## [Extrait source]
★ ★ ★ ★ ★
Bijoux et sport : les codes ont changé
S’il peut paraître banal, le sujet fait pourtant l’objet de règles précises dans certains milieux. Vous ne verrez pas exemple jamais un·e danseur·euse de l’Opéra de Paris avec ses bijoux personnels pendant une représentation et leur port pendant l’entrainement est aussi fortement déconseillé. Idem en basket, où les joueur·euses doivent, depuis 2005, respecter un dress code précis, même hors du terrain. L’objectif était de lisser l’image de « voyous » qui entourait les joueur·euses. Exit les baggy et grosses chaines, bonjour le costume noir bien taillé ! Même la bague reçue chaque année par les vainqueurs d'un championnat bien connu doit rester au placard pendant les entraînements et matchs.
Enfin, si les montres connectées sont très utiles aux sportif·ves pour enregistrer leurs performances, suivre leurs données biologiques et se chronométrer, vous ne verrez jamais un·e professionnel·le en porter pendant les compétitions, cela risquant de le gêner voire de le retarder (pour la même raison, ils et elles sont nombreux·ses à épiler leurs bras et jambes).
★ ★ ★ ★ ★
## [Liste des données]
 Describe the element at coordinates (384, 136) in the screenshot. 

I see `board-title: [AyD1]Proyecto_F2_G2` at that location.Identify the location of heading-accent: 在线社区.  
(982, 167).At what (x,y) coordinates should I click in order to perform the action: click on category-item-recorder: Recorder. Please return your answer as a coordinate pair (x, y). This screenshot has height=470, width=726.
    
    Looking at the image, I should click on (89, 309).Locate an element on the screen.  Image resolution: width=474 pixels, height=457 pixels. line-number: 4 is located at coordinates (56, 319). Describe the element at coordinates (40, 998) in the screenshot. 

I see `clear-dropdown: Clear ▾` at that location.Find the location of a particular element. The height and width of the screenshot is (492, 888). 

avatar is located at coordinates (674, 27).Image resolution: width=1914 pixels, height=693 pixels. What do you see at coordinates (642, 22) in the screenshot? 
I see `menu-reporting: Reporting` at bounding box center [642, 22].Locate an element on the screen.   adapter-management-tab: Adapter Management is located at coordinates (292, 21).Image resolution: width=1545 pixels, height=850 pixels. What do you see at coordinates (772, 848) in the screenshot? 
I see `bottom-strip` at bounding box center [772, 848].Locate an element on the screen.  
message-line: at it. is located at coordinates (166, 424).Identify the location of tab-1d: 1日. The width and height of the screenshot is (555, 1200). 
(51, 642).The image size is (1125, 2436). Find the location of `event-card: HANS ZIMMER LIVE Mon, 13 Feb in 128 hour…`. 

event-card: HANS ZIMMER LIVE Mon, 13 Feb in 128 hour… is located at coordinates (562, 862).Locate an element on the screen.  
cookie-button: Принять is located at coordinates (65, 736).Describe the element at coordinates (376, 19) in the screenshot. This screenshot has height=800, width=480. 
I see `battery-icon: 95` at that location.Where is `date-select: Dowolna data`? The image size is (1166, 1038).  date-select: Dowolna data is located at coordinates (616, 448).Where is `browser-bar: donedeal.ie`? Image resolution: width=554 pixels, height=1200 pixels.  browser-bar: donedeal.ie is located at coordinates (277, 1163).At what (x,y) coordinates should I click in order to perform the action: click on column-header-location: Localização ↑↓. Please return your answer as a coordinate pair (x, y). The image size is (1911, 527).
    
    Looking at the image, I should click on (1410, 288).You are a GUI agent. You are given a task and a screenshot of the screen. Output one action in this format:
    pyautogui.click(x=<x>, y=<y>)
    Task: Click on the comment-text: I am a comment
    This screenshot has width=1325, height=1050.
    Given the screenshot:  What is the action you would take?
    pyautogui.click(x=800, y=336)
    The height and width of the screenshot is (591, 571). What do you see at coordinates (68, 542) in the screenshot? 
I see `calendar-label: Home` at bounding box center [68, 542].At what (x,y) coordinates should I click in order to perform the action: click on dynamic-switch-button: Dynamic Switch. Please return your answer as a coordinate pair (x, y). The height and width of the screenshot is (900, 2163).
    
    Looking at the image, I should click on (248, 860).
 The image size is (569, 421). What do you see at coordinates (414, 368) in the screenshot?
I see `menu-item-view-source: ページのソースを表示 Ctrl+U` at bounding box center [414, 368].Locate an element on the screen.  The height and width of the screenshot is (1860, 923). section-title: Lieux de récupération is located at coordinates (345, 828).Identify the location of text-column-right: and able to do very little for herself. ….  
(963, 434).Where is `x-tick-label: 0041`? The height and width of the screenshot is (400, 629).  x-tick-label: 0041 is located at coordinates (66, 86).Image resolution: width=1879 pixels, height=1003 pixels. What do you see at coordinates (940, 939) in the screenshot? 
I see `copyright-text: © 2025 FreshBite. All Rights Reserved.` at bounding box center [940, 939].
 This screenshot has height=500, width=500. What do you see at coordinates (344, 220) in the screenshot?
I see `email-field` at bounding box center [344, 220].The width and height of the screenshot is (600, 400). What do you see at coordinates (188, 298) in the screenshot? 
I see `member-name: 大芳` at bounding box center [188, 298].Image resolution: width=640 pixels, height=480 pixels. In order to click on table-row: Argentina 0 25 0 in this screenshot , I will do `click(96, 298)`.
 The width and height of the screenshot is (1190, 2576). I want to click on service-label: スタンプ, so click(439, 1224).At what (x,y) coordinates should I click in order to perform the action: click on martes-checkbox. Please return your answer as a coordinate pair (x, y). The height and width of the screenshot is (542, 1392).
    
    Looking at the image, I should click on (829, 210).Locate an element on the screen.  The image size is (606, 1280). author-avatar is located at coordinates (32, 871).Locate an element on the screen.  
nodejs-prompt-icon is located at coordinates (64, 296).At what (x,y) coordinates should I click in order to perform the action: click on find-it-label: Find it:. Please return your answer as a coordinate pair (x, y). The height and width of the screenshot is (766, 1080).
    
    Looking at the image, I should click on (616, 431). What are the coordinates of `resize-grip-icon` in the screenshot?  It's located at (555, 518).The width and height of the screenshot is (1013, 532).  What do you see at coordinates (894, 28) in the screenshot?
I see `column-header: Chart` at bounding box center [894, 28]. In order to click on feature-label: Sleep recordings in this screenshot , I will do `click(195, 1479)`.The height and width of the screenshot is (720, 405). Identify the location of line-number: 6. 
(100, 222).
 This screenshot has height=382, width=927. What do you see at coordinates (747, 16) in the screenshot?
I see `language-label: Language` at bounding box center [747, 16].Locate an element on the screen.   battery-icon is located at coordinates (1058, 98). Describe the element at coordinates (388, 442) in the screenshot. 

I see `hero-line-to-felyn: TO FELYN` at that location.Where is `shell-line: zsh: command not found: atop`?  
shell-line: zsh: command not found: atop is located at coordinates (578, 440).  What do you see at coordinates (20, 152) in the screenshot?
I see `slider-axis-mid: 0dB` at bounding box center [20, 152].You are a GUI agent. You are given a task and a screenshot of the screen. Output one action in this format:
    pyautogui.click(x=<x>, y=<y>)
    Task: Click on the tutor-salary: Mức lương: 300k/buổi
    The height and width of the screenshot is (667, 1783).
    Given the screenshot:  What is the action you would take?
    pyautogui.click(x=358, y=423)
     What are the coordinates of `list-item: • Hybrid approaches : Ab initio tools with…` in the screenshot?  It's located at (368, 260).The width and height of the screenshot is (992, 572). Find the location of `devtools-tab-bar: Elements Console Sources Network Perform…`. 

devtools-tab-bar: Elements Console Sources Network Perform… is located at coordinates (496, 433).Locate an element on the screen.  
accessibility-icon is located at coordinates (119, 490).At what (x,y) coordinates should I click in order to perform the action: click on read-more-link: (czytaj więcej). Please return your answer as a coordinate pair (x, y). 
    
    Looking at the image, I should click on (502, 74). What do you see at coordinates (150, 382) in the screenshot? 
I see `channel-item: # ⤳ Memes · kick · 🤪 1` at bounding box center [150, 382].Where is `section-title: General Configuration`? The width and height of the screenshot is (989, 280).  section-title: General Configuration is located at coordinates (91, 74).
★ ★ ★ ★ ★
## [Consigne]
Pouvez-vous recopier le passage de l'extrait sur les bijoux et le sport compris entre « Bijoux et sport » et « entraînements et matchs. », ces mots inclus, en changeant « basket » en « football » ? Cette liste forme un matériau à part, indépendant de l'extrait sur les bijoux et le sport.

## [Résultat]
Bijoux et sport : les codes ont changé
S’il peut paraître banal, le sujet fait pourtant l’objet de règles précises dans certains milieux. Vous ne verrez pas exemple jamais un·e danseur·euse de l’Opéra de Paris avec ses bijoux personnels pendant une représentation et leur port pendant l’entrainement est aussi fortement déconseillé. Idem en football, où les joueur·euses doivent, depuis 2005, respecter un dress code précis, même hors du terrain. L’objectif était de lisser l’image de « voyous » qui entourait les joueur·euses. Exit les baggy et grosses chaines, bonjour le costume noir bien taillé ! Même la bague reçue chaque année par les vainqueurs d'un championnat bien connu doit rester au placard pendant les entraînements et matchs.